Defining Earth Science AI

Combining established disciplines with innovative scientific methodology



Led by research

At Cervest, Earth Science AI refers to the combination of knowledge and modelling approaches from the proven Earth sciences – including atmospheric science, meteorology, hydrology and agronomy – with the tools of modern artificial intelligence, imaging, machine learning and Bayesian statistics.

This unique approach enables Cervest to simultaneously tie together the interconnected elements that contribute to our planet’s increasingly volatile climate – across multiple regions.




Driven by data

While large sets of data and scientific measurement exist in some parts of the world, they are too vast complex for humans alone to process. Meanwhile, in other regions data is scarce. The challenge we have taken on is to translate the complex data that does exist and generate proprietary data via machine learning, at a commercially viable cost. 

Through the development of our Earth Science AI, we will nurture our planet by helping the decision makers who depend on it to adapt and thrive. 


Our roadmap

Our goal is to accelerate the advent of ‘holistic adaptation decisions for all’, so we can create and maintain a sustainable future for life to thrive. If we don’t create a system that enables interconnected climate and land risk analysis to drive better decisions, we will run out of time to reverse and restore the negative impacts of climate change on our planet.


Here’s how we’re going to get there using Earth Science AI: 



We are creating a dynamic map of the earth, using the best data to understand its relationship with climate, nature and productivity.
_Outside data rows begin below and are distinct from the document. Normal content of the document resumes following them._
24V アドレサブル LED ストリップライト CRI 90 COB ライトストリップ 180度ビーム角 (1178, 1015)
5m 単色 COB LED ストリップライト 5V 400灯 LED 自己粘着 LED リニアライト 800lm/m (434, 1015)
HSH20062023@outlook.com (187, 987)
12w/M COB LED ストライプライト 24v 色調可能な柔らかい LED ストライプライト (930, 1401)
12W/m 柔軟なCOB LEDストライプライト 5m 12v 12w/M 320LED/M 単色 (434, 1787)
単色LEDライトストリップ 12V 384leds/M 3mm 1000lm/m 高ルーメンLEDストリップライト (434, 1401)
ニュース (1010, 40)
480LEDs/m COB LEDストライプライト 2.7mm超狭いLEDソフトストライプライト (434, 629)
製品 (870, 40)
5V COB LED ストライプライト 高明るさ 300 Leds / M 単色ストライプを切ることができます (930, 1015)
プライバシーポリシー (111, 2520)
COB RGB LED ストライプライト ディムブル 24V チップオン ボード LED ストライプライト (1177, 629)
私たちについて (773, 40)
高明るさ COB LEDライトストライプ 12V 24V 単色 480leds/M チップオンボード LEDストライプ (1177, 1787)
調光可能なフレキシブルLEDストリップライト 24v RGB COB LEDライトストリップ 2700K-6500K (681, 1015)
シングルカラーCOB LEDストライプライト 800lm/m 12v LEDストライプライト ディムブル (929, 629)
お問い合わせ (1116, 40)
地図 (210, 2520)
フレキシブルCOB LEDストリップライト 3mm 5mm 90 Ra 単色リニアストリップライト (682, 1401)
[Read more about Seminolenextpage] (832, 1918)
We are mapping every hectare of land to generate insights that drive more sustainable in-season decisions around climatic and extreme events.



We will incorporate data on the other elements that make up our ecosystem: water, soil, atmosphere, biodiversity and people. We will create a holistic view of the interconnected risks to offer a new level of clarity on decisions related to land-based process and assets. 


The future

There is no ‘Planet B’, so humanity must adapt to survive. Cervest’s adaptation engine, powered by Earth Science AI, will provide the answers to key questions related to the new climate reality. It will empower everyone to make and augment decisions that ensure the resilience of our planet.

Ernesta Baniulyte

Ernesta Baniulyte 
Product Designer

Ernesta has been a full-stack product designer for more than five years. She has valuable experience in the B2B, B2C and B2B2C worlds, and while working at both agencies and product/service companies, she has learned to develop UX research infrastructures to support strategy.

At Cervest, Ernesta contributes to all stages of the product development process – from initial ideation to the exacting detail of UI design – finding new ways to visualise data, and ensure our product is intuitive and user friendly.

Ernesta’s decision to join Cervest was inspired by her desire to make the world a safer, better and more aware place.

Ramani Lachyan 
Junior Research Scientist

Ramani joined Cervest after obtaining her Master’s in Physics from ETH, Zurich. She brings with her valuable experience gained through working on model building and data simulation pertaining to neutrino physics.

Ramani has joined Cervest as a Junior Research Scientist and will be working on creating algorithms that allow for the extraction of physical observables from data from a range of sources.


Lukas Scholtes 
Statistical Scientist

Lukas completed his maths BSc at ETH Zurich, followed by an MSc in statistics at Imperial College. He wrote his MSc thesis in collaboration with Cervest, on the modelling of North American wheat yields via Bayesian parametric and non-parametric methods.

Following an internship in the NGO sector in Bangladesh and a stint in the world of fintech, Lukas comes to Cervest, excited to apply himself to the challenges that are arising as a consequence of unsustainable land-use policies and climate change.

Aidan Coyne
Junior Researcher

Aidan is currently pursuing a Bachelor of Arts and Sciences in Science and Engineering at University College London with a focus on computer science and data informatics.

At Cervest, Aidan is working on researching and assimilating a database of articles categorising the reasons for extreme decreases in crop yields across Europe. The information will be used to help predict the impact of weather events on crop yield and contribute to  Cervest’s ability to bring clarity to decision making around climatic and extreme events.

While studying, she also volunteers with environmental conservation groups and youth engagement programmes.

Jasmine Thompson
Engineering Resident

Jasmine’s background is primarily in Python programming with a focus on data analysis and visualisation.

Since graduating, she has worked on data insights for a London-based dating app startup, helping the company understand the user base and guide new growth. She is now excited to use her skills to help Cervest deliver playback data and useful data analysis and is passionate about the potential of data science, machine learning and visualisation tools.

While studying at Westcliff High School for Girls she was involved in a variety of projects including GUI design for BAE Systems and data collection for a surveillance vehicle project sponsored by Leonardo S.p.A. She was also the Data Analyst for a long-running Southend Youth Council project that advocated for students having better mental health services in school.